Soal Latihan:
Salin seluruh kutipan tentang Kartini di bawah ini tanpa mengubah satu kata atau tanda baca pun.

Kutipan yang Disediakan:
========

Lebih dari itu, Kartini mengalami sendiri bagaimana feodalisme merampas kebebasannya sebagai perempuan. Sejak usia 12, ia dipingit. Tak boleh bersekolah, tak boleh keluar rumah, tak boleh berbicara dengan laki-laki asing. Dalam surat tertanggal 6 November 1899 kepada sahabatnya, Rosa Abendanon, ia menulis: “Saya seperti seekor burung dalam sangkar emas… ingin terbang, tetapi sayap saya terpotong.”
Kartini bukan hanya bicara soal adat, tapi juga struktur kuasa yang melanggengkan ketimpangan. Feodalisme baginya adalah musuh kemanusiaan. Ia percaya bahwa semua manusia, terlepas dari status sosialnya, pantas mendapat martabat yang sama.
Api kedua, pendidikan sebagai alat pembebasan
Kartini paham benar bahwa pendidikan adalah kunci. “Kami kaum perempuan tidak ingin dijadikan bunga hias,” tulis Kartini. “Kami ingin berpikir, ingin belajar, ingin bekerja,” lanjutnya.
Pendidikan baginya bukan hanya tentang sekolah, tapi tentang memperluas cakrawala, mengasah nalar, dan membebaskan diri dari kebodohan dan takhayul.
Kartini mengatakan, “Pendidikan adalah jalan satu-satunya untuk mengubah pola pikir mereka, yakni penanaman kesadaran bahwa saat ini mereka tertindas, tanpa pendidikan mereka akan terus dijajah dan tidak menyadari bahwa diri mereka sebenarnya terbelenggu.” (The Chronicle of Kartini, 2010:360).

========

Data Hasil Ekstraksi:
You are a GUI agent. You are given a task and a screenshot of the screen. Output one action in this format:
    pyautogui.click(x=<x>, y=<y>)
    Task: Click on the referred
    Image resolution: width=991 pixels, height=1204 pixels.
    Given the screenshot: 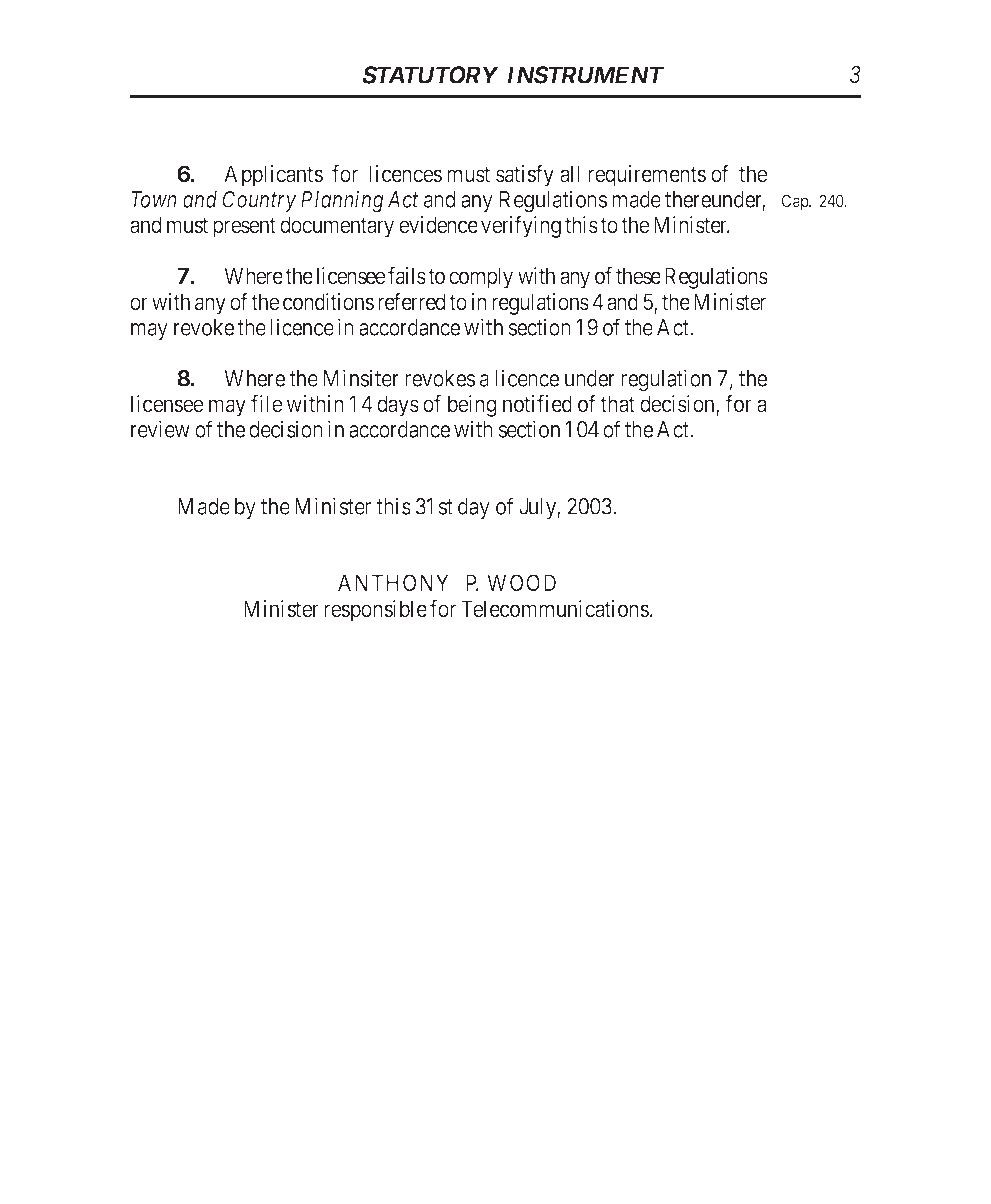 What is the action you would take?
    pyautogui.click(x=411, y=302)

========

Jawaban Soal:
Lebih dari itu, Kartini mengalami sendiri bagaimana feodalisme merampas kebebasannya sebagai perempuan. Sejak usia 12, ia dipingit. Tak boleh bersekolah, tak boleh keluar rumah, tak boleh berbicara dengan laki-laki asing. Dalam surat tertanggal 6 November 1899 kepada sahabatnya, Rosa Abendanon, ia menulis: “Saya seperti seekor burung dalam sangkar emas… ingin terbang, tetapi sayap saya terpotong.”
Kartini bukan hanya bicara soal adat, tapi juga struktur kuasa yang melanggengkan ketimpangan. Feodalisme baginya adalah musuh kemanusiaan. Ia percaya bahwa semua manusia, terlepas dari status sosialnya, pantas mendapat martabat yang sama.
Api kedua, pendidikan sebagai alat pembebasan
Kartini paham benar bahwa pendidikan adalah kunci. “Kami kaum perempuan tidak ingin dijadikan bunga hias,” tulis Kartini. “Kami ingin berpikir, ingin belajar, ingin bekerja,” lanjutnya.
Pendidikan baginya bukan hanya tentang sekolah, tapi tentang memperluas cakrawala, mengasah nalar, dan membebaskan diri dari kebodohan dan takhayul.
Kartini mengatakan, “Pendidikan adalah jalan satu-satunya untuk mengubah pola pikir mereka, yakni penanaman kesadaran bahwa saat ini mereka tertindas, tanpa pendidikan mereka akan terus dijajah dan tidak menyadari bahwa diri mereka sebenarnya terbelenggu.” (The Chronicle of Kartini, 2010:360).